L'homme soupçonné d'avoir abattu son épouse et une travailleuse sociale lundi à Pfäffikon, dans la région de Zurich, est passé aux aveux.

L'homme a reconnu être l'auteur des coups de feu, a indiqué mardi le Ministère public zurichois. Son épouse voulait le quitter et il ne recevait pas assez d'argent de l'aide sociale, a-t-il indiqué aux enquêteurs pour expliquer son geste.

Violence domestique

Depuis l'affaire de violence domestique, le couple était suivi par les services sociaux. Les problèmes de violence étaient jusqu'à lundi une affaire interne à la famille, a déclaré mardi à l'ats le secrétaire communal Hanspeter Thoma.

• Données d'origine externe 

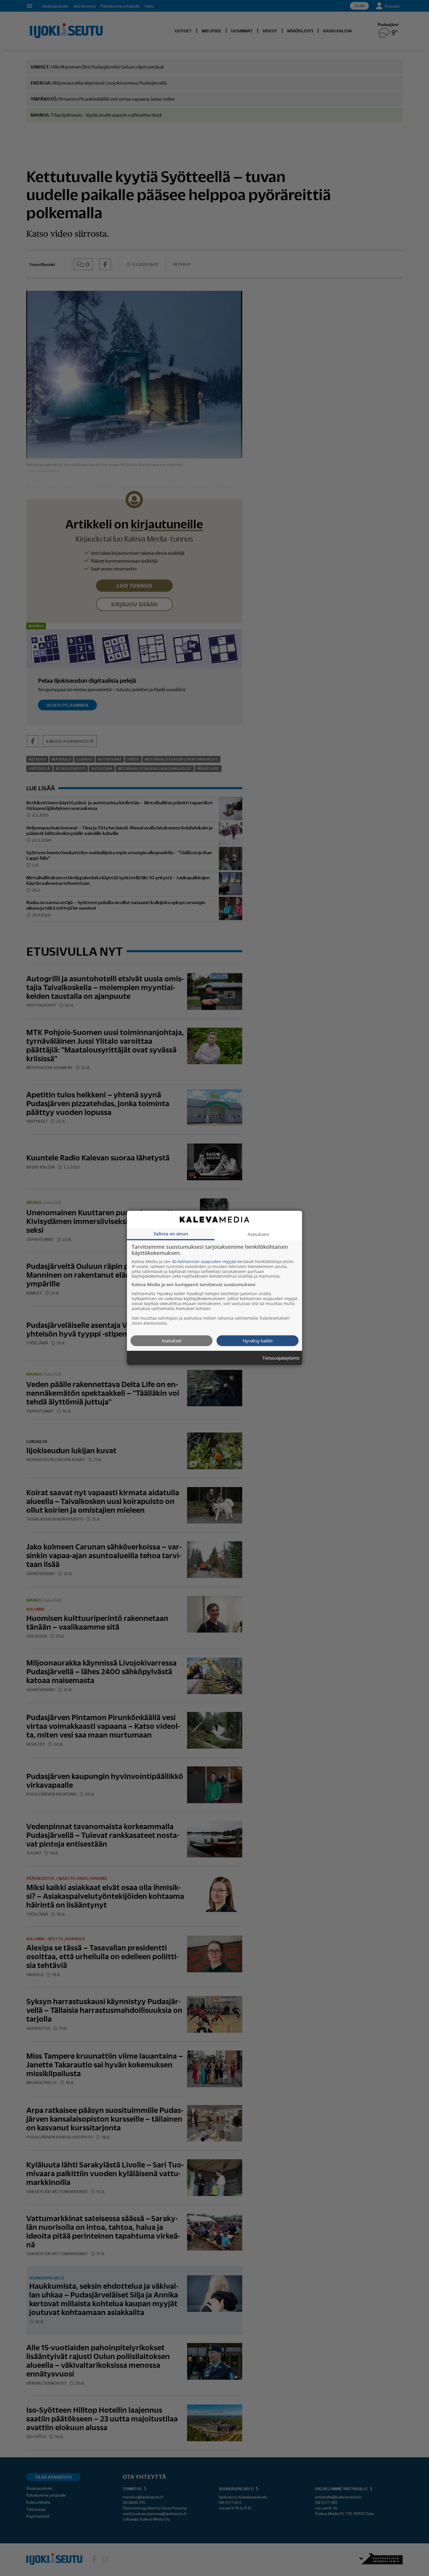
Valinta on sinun (171, 1233)
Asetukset (171, 1340)
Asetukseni (258, 1234)
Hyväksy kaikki (258, 1340)
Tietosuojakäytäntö (280, 1358)
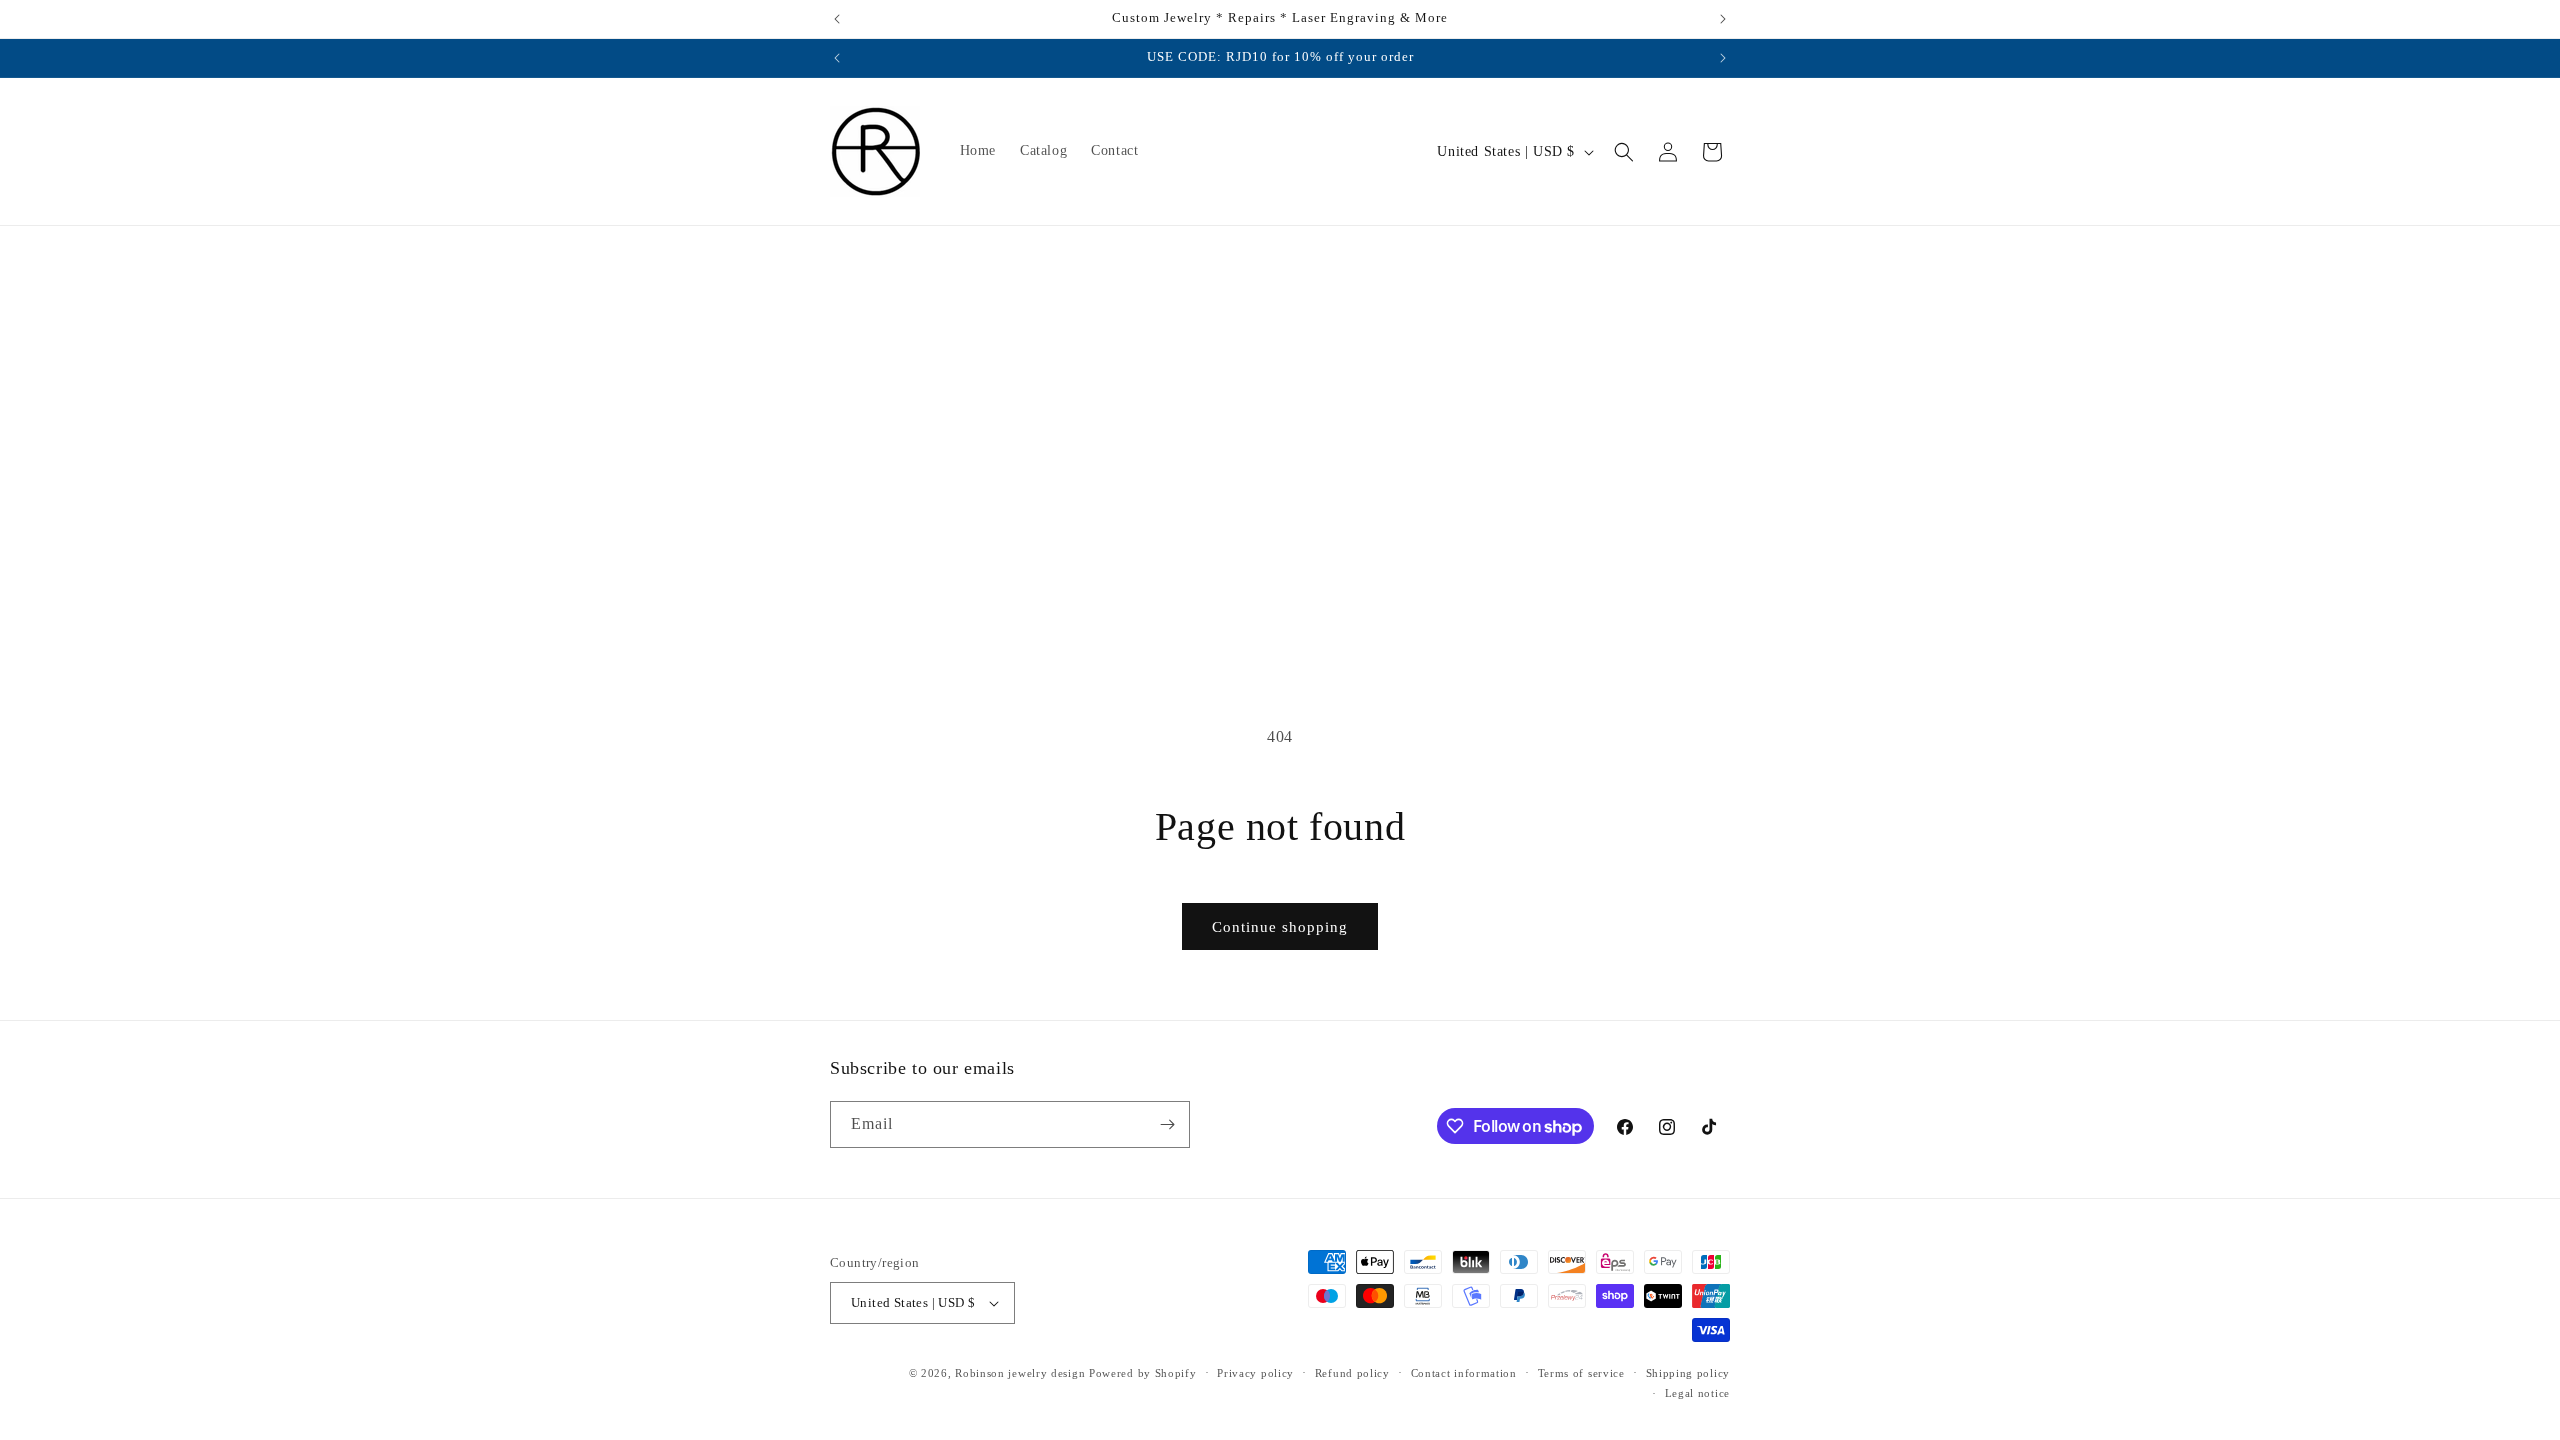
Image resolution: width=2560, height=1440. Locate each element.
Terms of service (1581, 1373)
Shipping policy (1688, 1373)
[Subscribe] (1167, 1124)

L'homme avait l'interdiction de s'approcher de son épouse et de ses enfants. Cette mesure était encore en vigueur lundi. La famille ne vit que depuis quelques années à Pfäffikon, où elle bénéficie de l'aide sociale.

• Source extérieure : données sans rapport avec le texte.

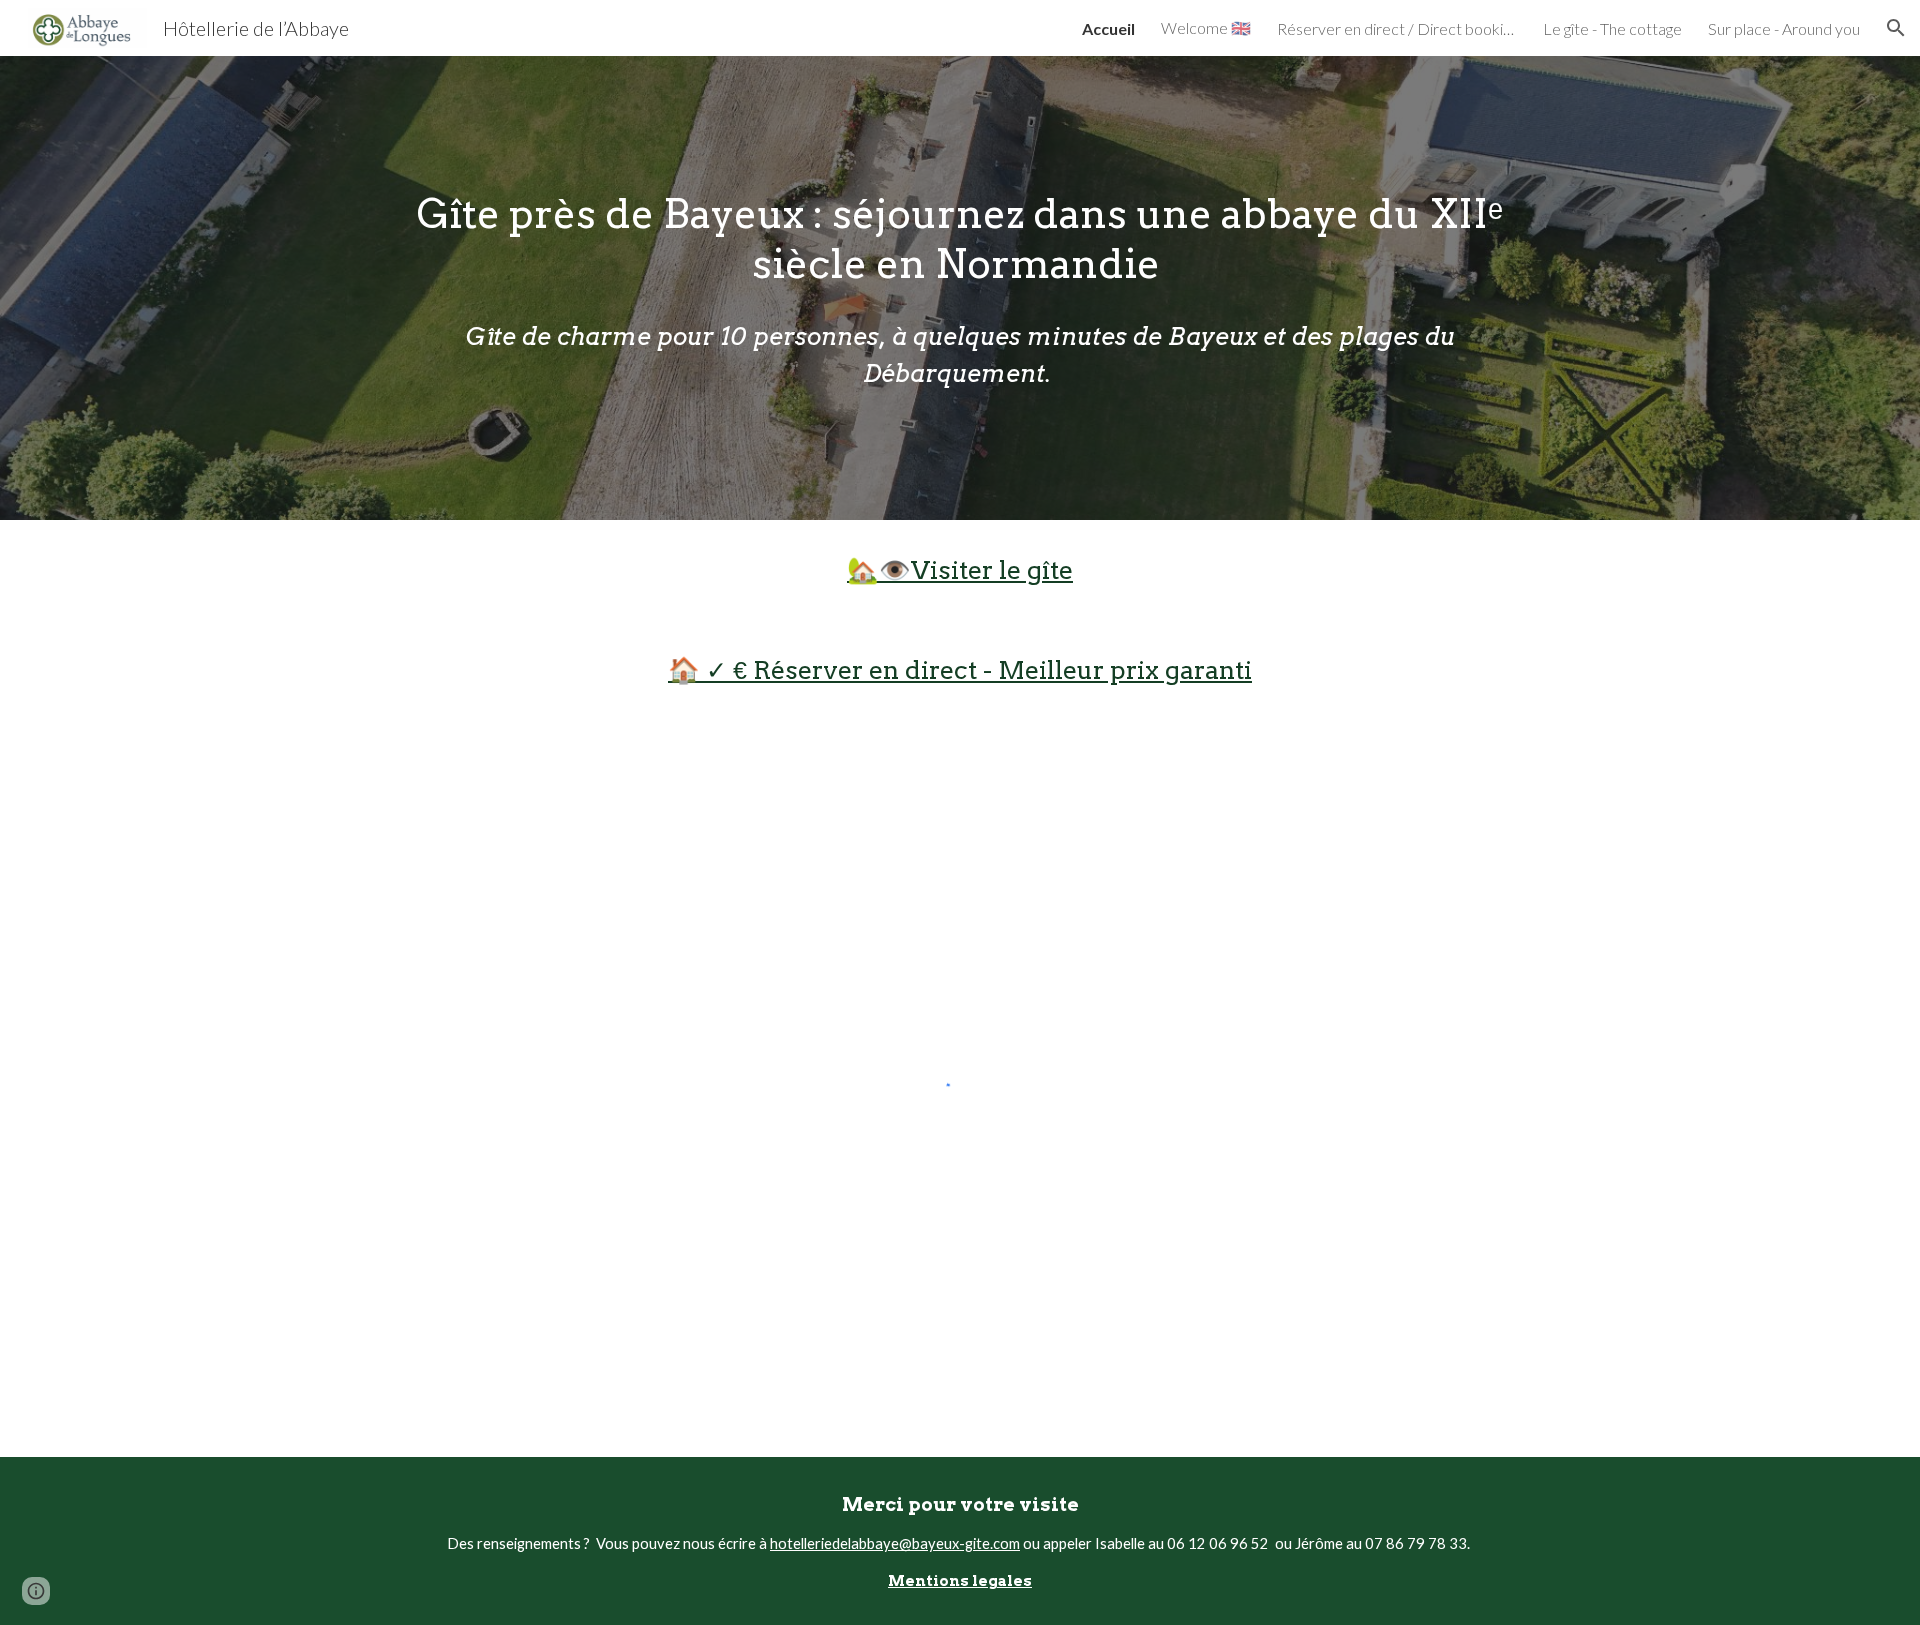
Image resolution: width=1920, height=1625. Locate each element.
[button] (1896, 28)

La fusillade a débuté lundi vers midi près des voies de chemin de fer. L'homme de 59 ans a d'abord tiré sur son épouse, 52 ans, originaire du Kosovo elle aussi. Elle est décédée malgré des tentatives de réanimation.

Le mari violent s'est ensuite dirigé vers la maison communale tout proche. Il a tiré sur la responsable des services sociaux de la ville, une Suissesse de 48 ans. Grièvement blessée, elle est décédée quelques heures plus tard à l'hôpital.

Administration rouverte

L'enquête n'a pas encore permis de savoir comment le meurtrier s'est procuré une arme. Malgré le drame, les employés communaux ont décidé de retourner au travail mardi. L'administration avait été fermée après la fusillade.

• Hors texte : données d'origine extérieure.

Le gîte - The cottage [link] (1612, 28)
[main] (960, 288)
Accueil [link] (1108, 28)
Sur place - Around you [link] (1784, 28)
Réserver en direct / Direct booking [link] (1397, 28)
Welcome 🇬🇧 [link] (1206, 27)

La Conférence suisse des institutions d'action sociale (CSIAS) est «profondément choquée», indique-t-elle mardi dans un communiqué. Les circonstances de ce drame «suscitent l'indignation et frappent de stupeur».

La CSIAS «fait tout son possible pour protéger les collaborateurs des services sociaux». «Mais quand une personne est abattue en pleine rue, toutes les mesures de sécurité mises en place ne protègent plus». (ats)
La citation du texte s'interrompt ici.